Mevsimler Değişirken
Yazı- Nesibe Esra Çukurova
Ne kadar bakarsa o kadar tutsak kalıyor oturduğu yerde. Eski bir kasaba insanı gibi hissediyor çoğu zaman, asırlara meydan okuyan çınar ağacının yanında Basmane Gar’ın tahta banklarının birinde kışın gelişini selamlarken.
İzmir’le iki çekingen dosttur kış mevsimi, birbirlerini en beklenmedik anda karşılar ve İzmir tüm fedakarlığıyla kışın üstünden atamadığı kış soğuğunu göğüsler. Kimi zaman da belirgin bir başlangıç çizgisidir İzmirliler için kış; yolunu ve yoldan ona kalanları kaybetme riskiyle karşı karşıyadır çoğu zaman İzmirli, İzmir’in kışı bulamamasından. Nihayet yılın ilk yüz yakan, ciğere oturan ayazıyla belirir çan sesleri ve zamanın dolduğunu anımsatır zamanın boşluğundan beslenenlere.

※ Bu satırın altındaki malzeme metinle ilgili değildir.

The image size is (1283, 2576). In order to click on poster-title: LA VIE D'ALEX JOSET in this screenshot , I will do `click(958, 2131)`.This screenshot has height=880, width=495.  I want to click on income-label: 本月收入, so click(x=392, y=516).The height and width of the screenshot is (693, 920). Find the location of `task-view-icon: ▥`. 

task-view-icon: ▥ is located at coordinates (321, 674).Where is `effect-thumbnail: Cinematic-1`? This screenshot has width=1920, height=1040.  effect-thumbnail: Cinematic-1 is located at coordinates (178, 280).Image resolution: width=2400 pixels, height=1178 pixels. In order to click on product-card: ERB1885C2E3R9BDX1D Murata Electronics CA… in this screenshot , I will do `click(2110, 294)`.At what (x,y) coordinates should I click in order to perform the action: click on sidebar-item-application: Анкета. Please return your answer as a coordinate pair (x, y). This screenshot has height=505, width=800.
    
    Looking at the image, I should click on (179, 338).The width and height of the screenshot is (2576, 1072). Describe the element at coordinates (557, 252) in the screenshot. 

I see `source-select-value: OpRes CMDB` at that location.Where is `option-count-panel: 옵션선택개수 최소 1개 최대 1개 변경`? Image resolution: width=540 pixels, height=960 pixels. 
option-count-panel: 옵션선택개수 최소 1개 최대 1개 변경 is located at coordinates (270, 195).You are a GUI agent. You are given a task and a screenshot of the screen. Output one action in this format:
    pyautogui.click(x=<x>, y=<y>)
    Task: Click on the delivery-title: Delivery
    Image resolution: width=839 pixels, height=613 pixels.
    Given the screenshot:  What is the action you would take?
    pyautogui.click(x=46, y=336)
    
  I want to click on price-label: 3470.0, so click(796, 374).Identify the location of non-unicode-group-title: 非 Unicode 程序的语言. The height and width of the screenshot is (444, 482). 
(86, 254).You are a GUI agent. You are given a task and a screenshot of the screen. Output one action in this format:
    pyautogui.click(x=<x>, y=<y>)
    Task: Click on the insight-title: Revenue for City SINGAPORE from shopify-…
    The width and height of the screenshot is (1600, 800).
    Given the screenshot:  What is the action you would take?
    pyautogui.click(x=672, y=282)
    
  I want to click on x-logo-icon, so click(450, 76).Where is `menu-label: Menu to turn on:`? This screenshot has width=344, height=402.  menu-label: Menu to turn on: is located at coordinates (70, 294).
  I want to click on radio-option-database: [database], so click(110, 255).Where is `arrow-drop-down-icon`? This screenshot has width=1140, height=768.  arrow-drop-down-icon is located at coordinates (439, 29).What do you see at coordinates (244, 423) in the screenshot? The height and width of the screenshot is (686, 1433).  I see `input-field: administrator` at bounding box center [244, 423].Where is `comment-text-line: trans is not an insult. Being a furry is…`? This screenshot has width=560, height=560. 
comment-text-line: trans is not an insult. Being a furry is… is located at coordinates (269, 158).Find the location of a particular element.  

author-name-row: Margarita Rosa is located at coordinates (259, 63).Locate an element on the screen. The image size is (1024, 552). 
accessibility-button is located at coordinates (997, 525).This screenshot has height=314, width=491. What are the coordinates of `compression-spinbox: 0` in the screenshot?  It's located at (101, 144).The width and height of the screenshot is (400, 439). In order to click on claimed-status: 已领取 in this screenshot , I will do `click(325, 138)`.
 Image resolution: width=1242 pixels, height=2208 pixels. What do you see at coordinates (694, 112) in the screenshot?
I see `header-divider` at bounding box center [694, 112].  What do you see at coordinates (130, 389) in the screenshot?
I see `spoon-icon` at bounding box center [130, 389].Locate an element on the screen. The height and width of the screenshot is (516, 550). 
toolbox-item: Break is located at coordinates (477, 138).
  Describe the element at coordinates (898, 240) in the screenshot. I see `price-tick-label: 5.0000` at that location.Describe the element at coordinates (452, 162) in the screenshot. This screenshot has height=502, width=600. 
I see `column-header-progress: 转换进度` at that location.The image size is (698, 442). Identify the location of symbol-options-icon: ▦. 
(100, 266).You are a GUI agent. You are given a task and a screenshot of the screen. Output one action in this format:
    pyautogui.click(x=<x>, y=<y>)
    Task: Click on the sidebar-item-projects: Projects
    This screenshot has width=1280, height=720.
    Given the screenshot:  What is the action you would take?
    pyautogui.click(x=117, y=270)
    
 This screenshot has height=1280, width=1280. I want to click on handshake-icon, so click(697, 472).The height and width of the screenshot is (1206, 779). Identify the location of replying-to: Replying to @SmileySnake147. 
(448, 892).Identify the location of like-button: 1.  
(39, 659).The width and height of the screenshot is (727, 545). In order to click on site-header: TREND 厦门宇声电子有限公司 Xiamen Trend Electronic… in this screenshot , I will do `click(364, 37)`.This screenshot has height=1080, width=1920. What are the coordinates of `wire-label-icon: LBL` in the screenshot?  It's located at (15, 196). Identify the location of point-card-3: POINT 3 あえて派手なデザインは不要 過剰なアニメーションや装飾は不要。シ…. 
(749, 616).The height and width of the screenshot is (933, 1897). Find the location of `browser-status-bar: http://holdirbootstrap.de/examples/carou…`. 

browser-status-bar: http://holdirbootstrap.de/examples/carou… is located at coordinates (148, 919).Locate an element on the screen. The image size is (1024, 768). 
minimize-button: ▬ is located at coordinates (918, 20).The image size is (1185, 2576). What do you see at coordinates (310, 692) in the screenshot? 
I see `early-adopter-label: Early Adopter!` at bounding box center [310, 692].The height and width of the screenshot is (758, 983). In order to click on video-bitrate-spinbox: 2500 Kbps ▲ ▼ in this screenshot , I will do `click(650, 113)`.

Doğanın var da, ya insanları bu dünyanın, onların da kendi içlerinde var mıdır hatırlatıcıları, yoksa hatırlatıcılar için saat çok mu geç oldu? Sanırım son kullanma tarihi var zamanın, bavulunu toplayıp gittiği, anlamı da yanına aldığı bir tarih. Anlamı; bazen bakmaya kıyamadığın bir fotoğraftan, bazen ne zaman yürüdüğünü hayal meyal hatırladığın bir sokaktan, her gün usanmadan selam verdiğin yabancılardan, her gün içinde mekik dokuduğun kim bilir nereye açılan koridorlardan, hatta ilmek ilmek dokuduğun ve ayakta durman için ısrar eden en önemli parçasından, yuvandan, bir anlamda sevdiğin ve sevildiğin yerden çekip götürdüğü bir vakittir o. Herkes mi yanında bunlarla kaçıp giden bavulunu arıyor günün nefes almaya fırsat bulduğu her anında, yoksa ben miyim bir tek avare yolcu?
Bankta oturan adam da mı benimle aynı fikirde acaba, sanki o da umutla bir şey arar gibi olgunlukla içine çekiyor yakıcı kış esintisini. O da saatini kurmayı unutmuş, doğanın saatinde uyanmaya çalışıyor galiba. Belli de olmaz, onda da o ifade var, yüzyılın zehri “endişe” var. Ben yine bırakacağım; banktaki o adamı izlemeyi de bırakacağım, tıpkı günün geri kalanında yaptığım gibi önümden geçip giden tüm hayatları aç gözlülükle kucaklayıp tekrar korkup bırakacağım. Herkes gibi ben cehaletten korktuğum kadar gereğin fazla bilmekten korkuyorum çünkü. “İnsan insana benzer” derler ya hani, en çok da ondan korkuyorum, bilindik hikayelerin bilindik çıkmazlarında kalıp kendi yolumu bulamamaktan. Başkalarının hikayelerinde kaldıkça değer veriyorum, değer verdikçe gereğinden fazla seviyor ve sevgiye esir oldukça boşlukta kayboluyorum, kimsenin neden orada olduğumu bilmediği, benim bile dolduramadığım boşlukta. Kışın tam da bunlar yaşanırken kiminin içinde, etraftaki bekleyişi sezmemek imkansızdır. Her yer buz kesmiş, günbegün hazırlanıyor yer ve gök; çocuklar rengarenk berelerini çoktan ördürmüş babaannelerine, ağaçlar temiz bir sayfa açabilmek için beyaz bir örtü bekliyorlar üstlerine, Kemeraltı’nın tıklım tıklım kahvecileri salepçilere dönmüş, otobüsler yüzünü cama yapıştırmış göğe bakabilme şerefine erişenlerle dolmuş, işten yeni çıkanlar burada olmaz mı onlar da burada, hatta ilk defa daha az sinirli gözüküyorlar, bir yandan telefonlar çalıyor ve birileri sevdiklerine akşam ezanı olmadan yetişmelerini söylüyor…
Daha çocuklar sabah titremeden uyandıklarını fark etmiyor, herkes bir sonraki günü kovalıyorken bahar habercisi oluyor, kışın bu diyardan ardında sadece unutulanları bırakıp çoktan çekip gittiğinin.